▶ _Work instructions_: All that is needed is the line containing "Viewport: 936px width, 553px" and the lines after it to the end of the material, written out exactly, pictures left aside.

▶ _Information shown_:
□ □ □ □ □
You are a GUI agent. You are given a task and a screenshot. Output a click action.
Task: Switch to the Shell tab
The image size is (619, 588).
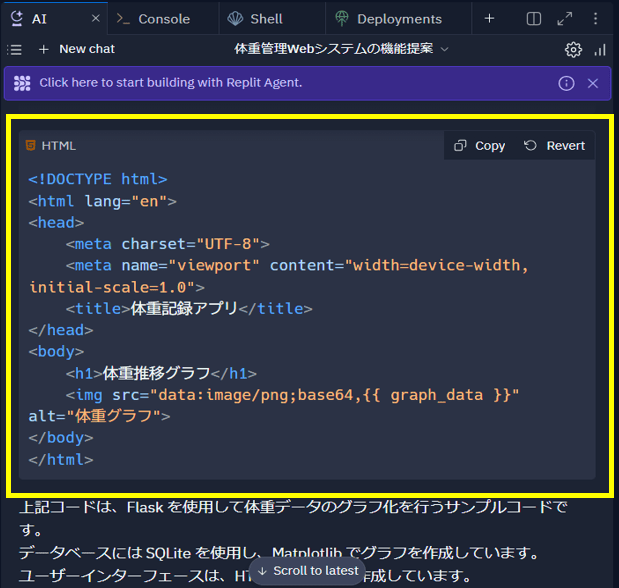pyautogui.click(x=255, y=19)
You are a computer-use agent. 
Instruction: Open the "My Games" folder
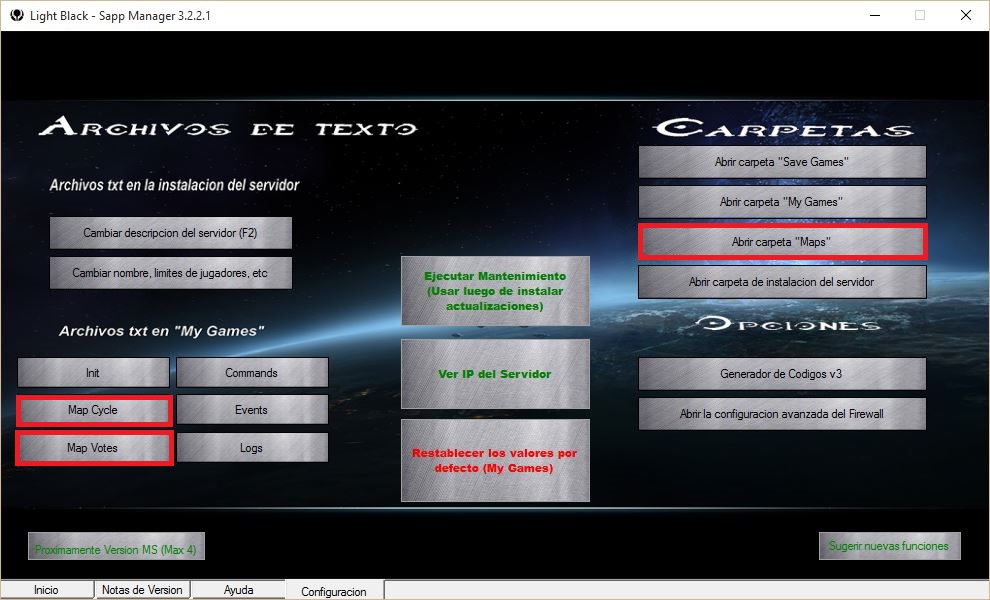[x=782, y=201]
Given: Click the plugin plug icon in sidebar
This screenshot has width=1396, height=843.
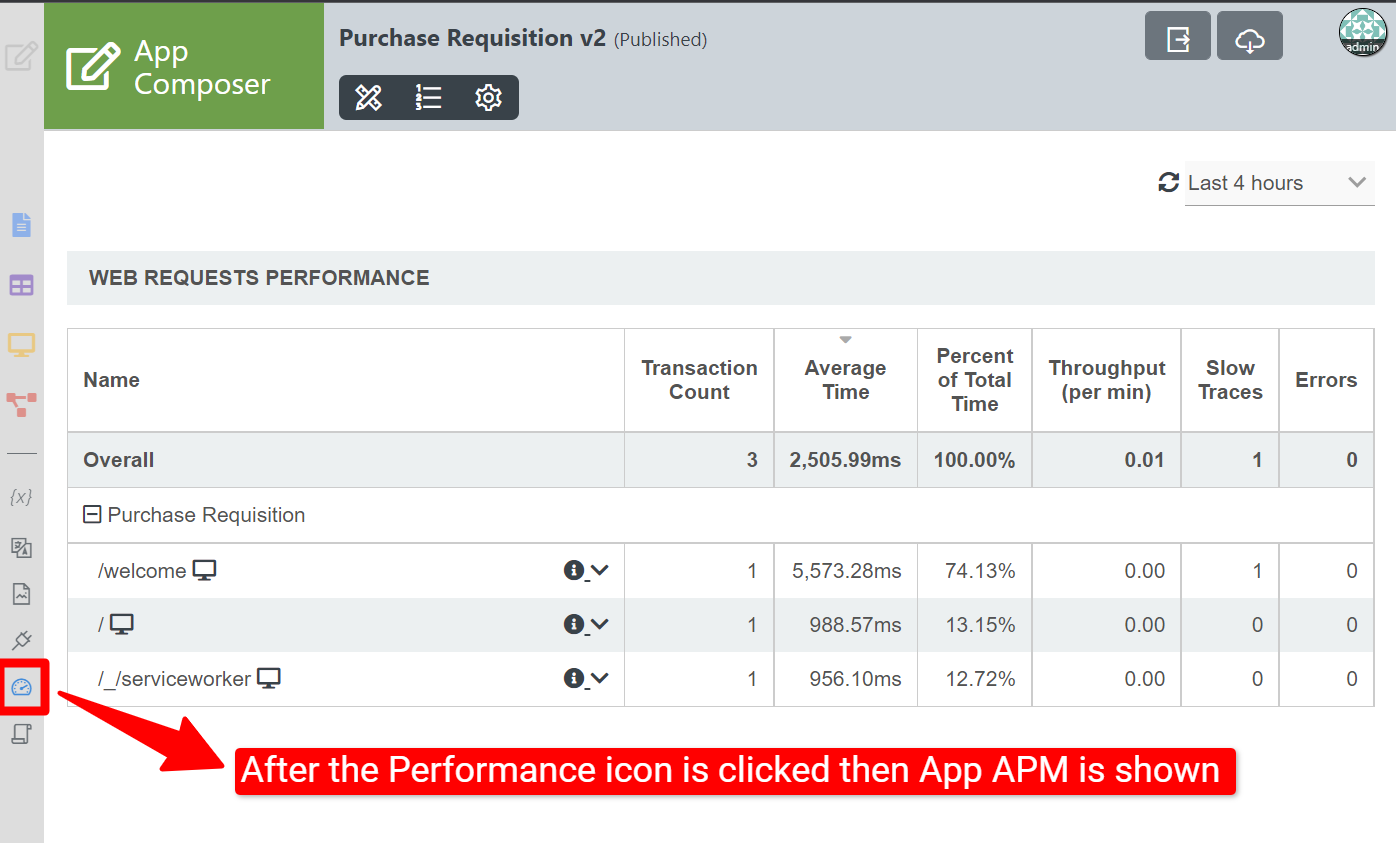Looking at the screenshot, I should (21, 640).
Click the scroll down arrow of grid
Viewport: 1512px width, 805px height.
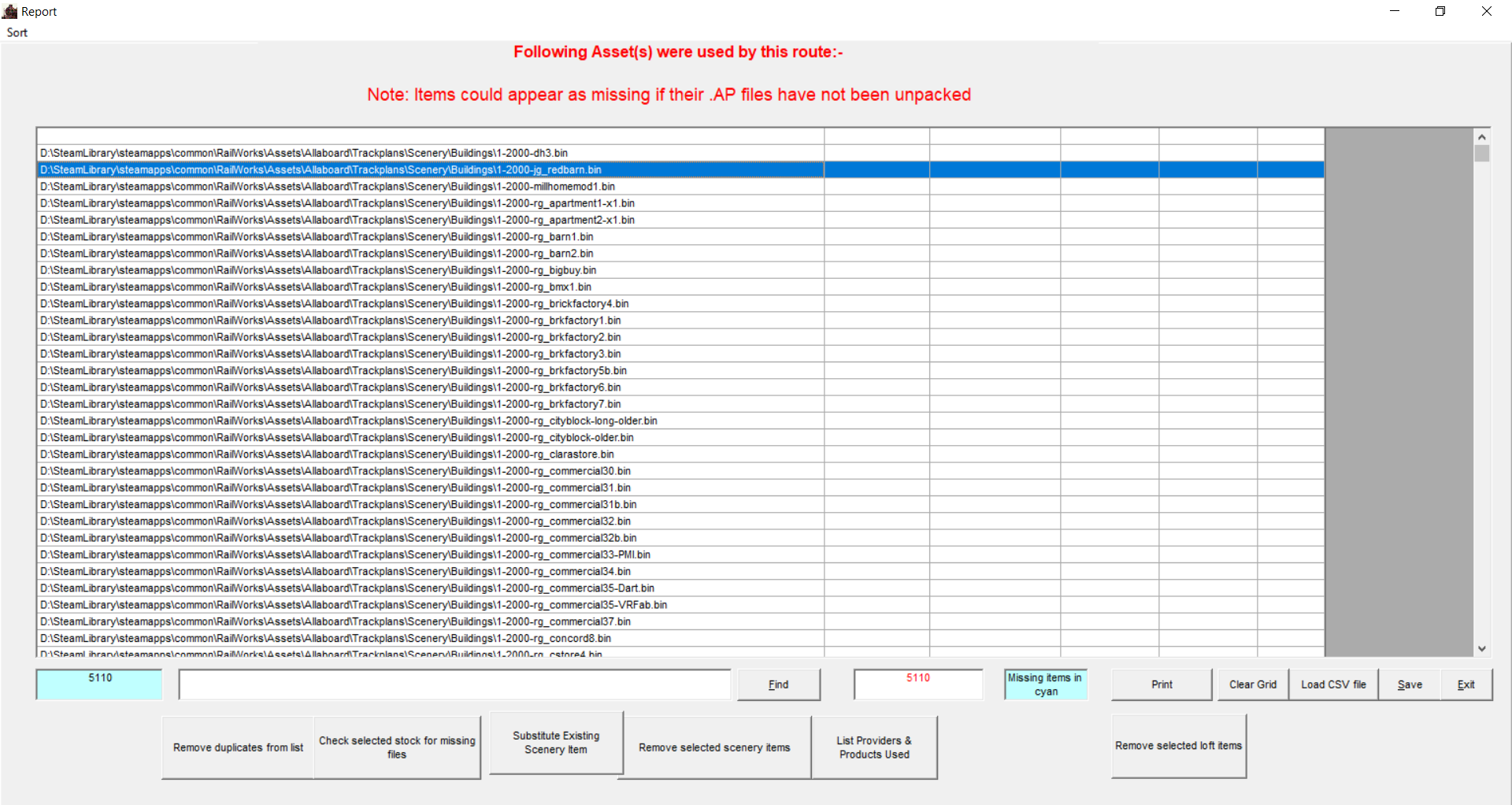pyautogui.click(x=1481, y=648)
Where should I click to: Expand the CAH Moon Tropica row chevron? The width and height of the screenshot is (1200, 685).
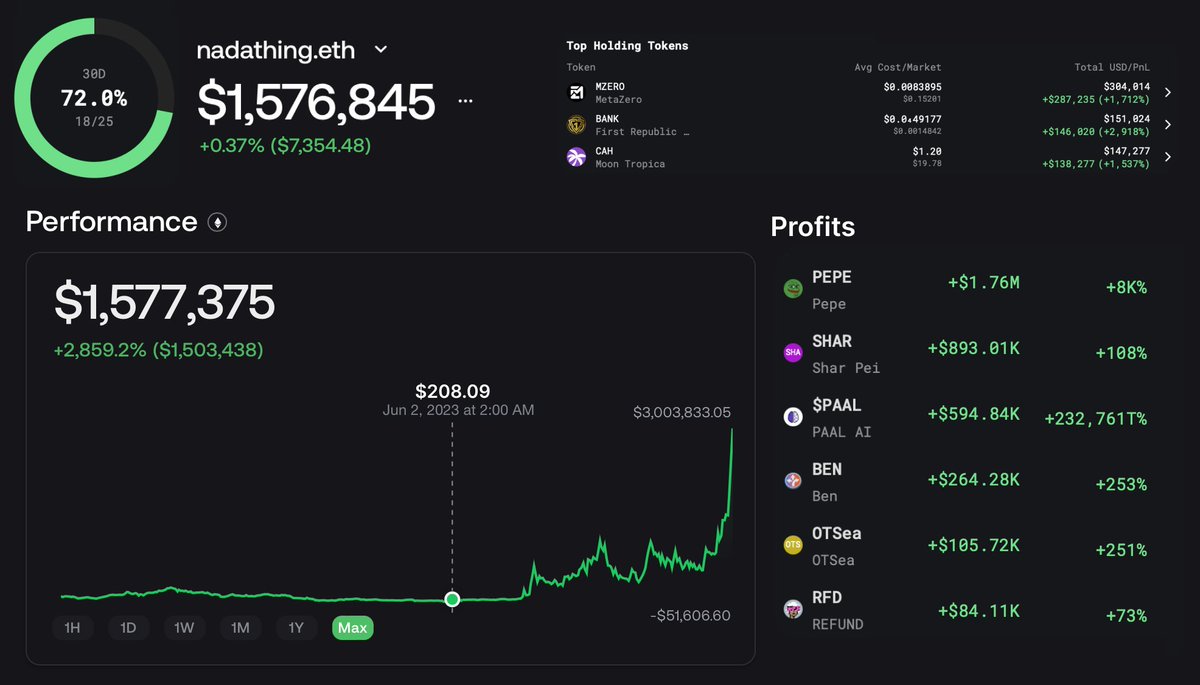pyautogui.click(x=1167, y=157)
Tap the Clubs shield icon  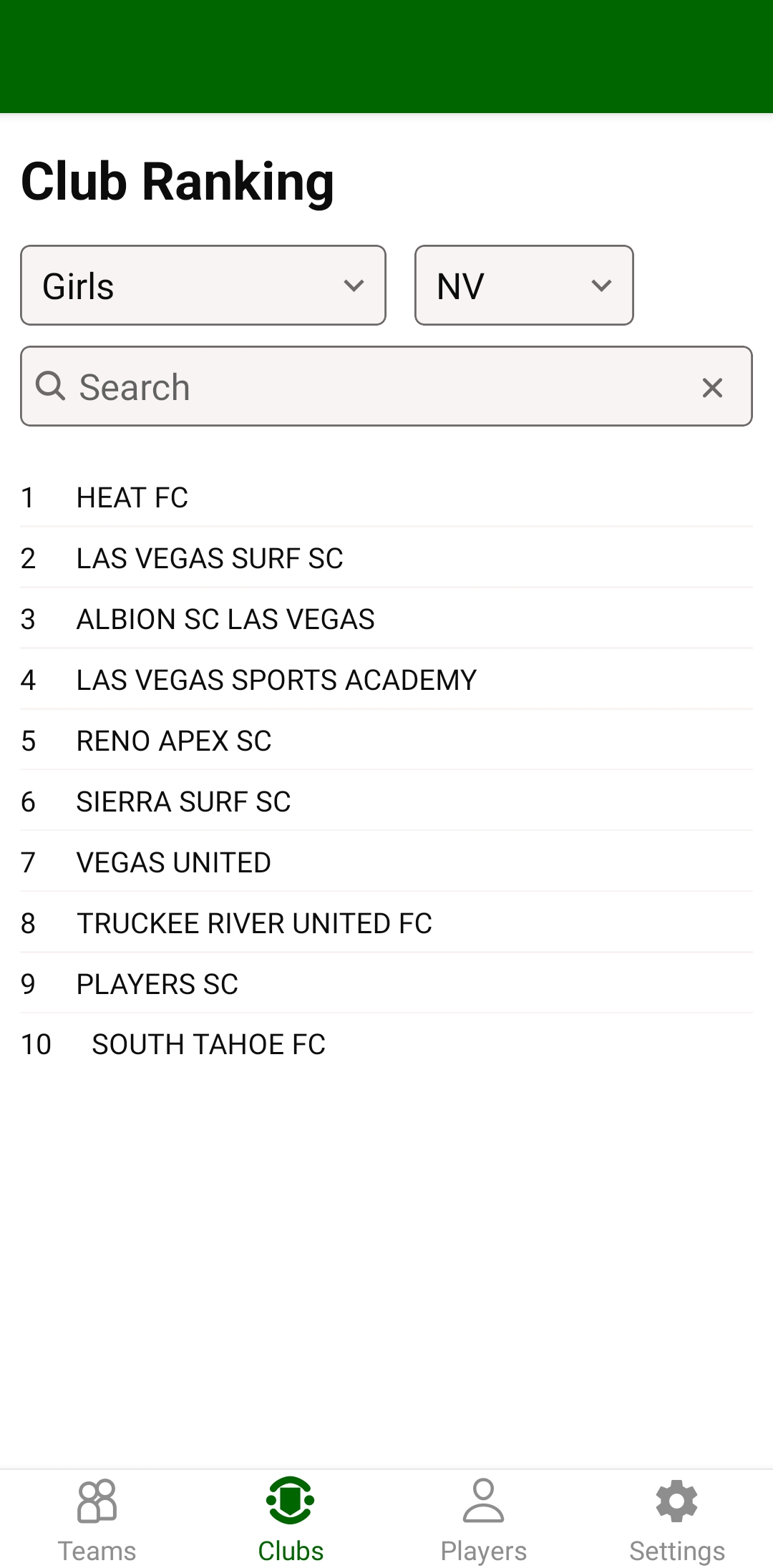point(291,1500)
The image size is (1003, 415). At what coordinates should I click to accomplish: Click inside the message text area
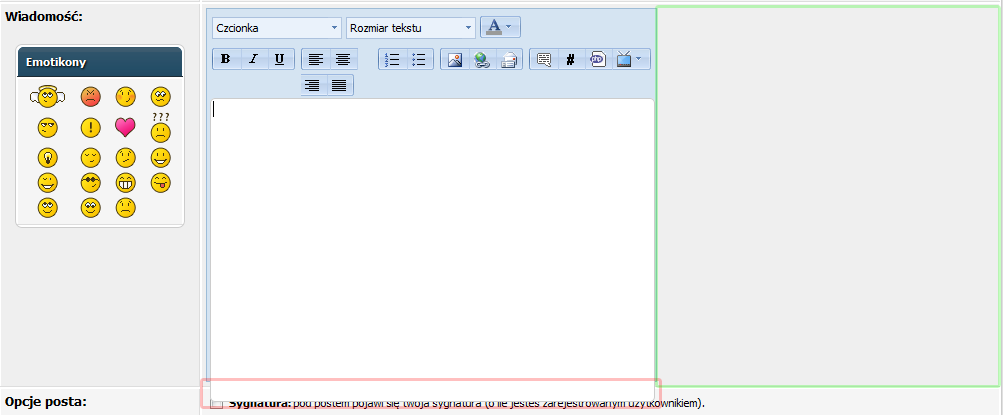point(432,240)
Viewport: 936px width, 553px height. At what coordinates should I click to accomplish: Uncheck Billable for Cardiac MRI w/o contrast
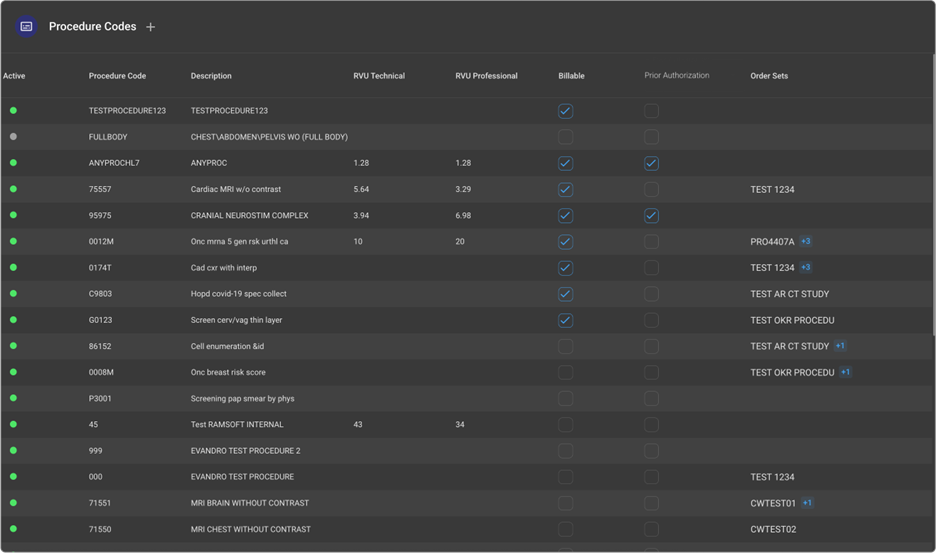click(x=566, y=189)
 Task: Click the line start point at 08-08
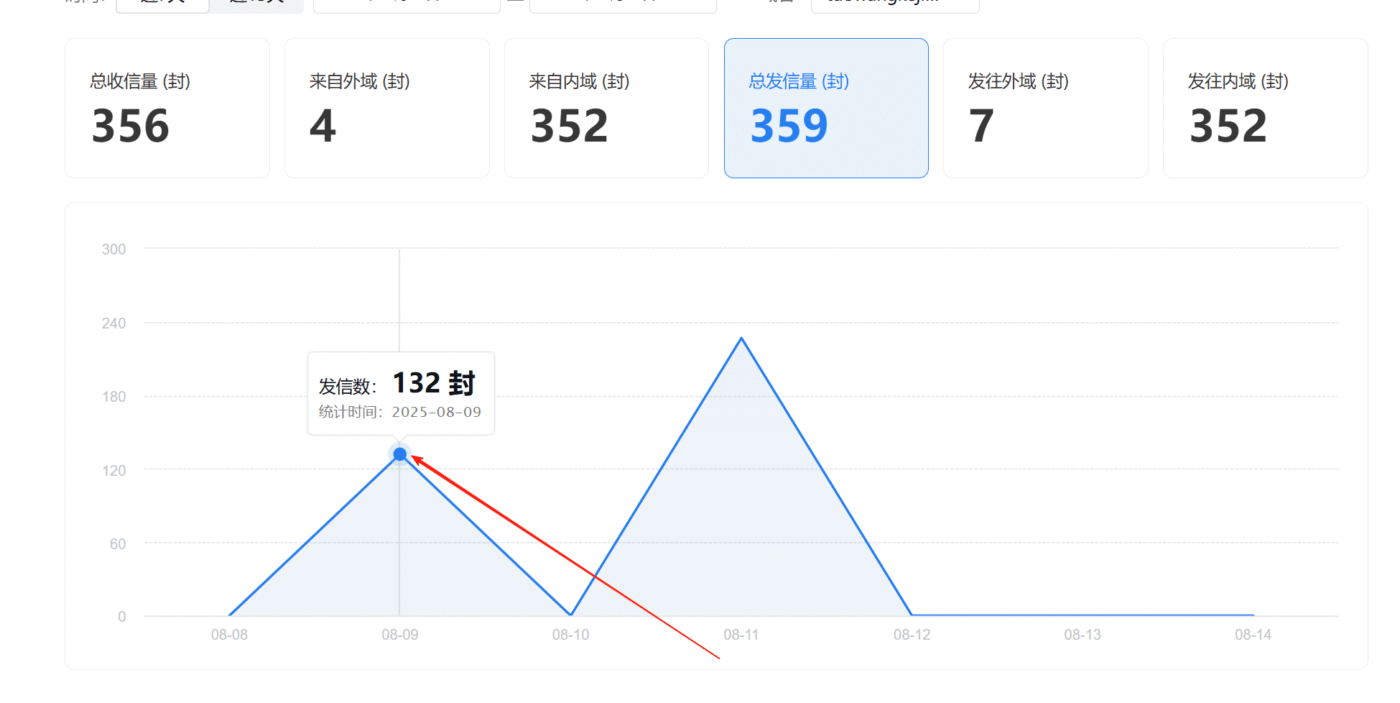pos(230,615)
□ □ □ □ □
▶ _Result of this exercise_:
Viewport: 936px width, 553px height. At what coordinates should I click to accomplish: Uncheck Billable for Cardiac MRI w/o contrast
click(x=566, y=189)
 Task: Click the line start point at 08-08
pos(230,615)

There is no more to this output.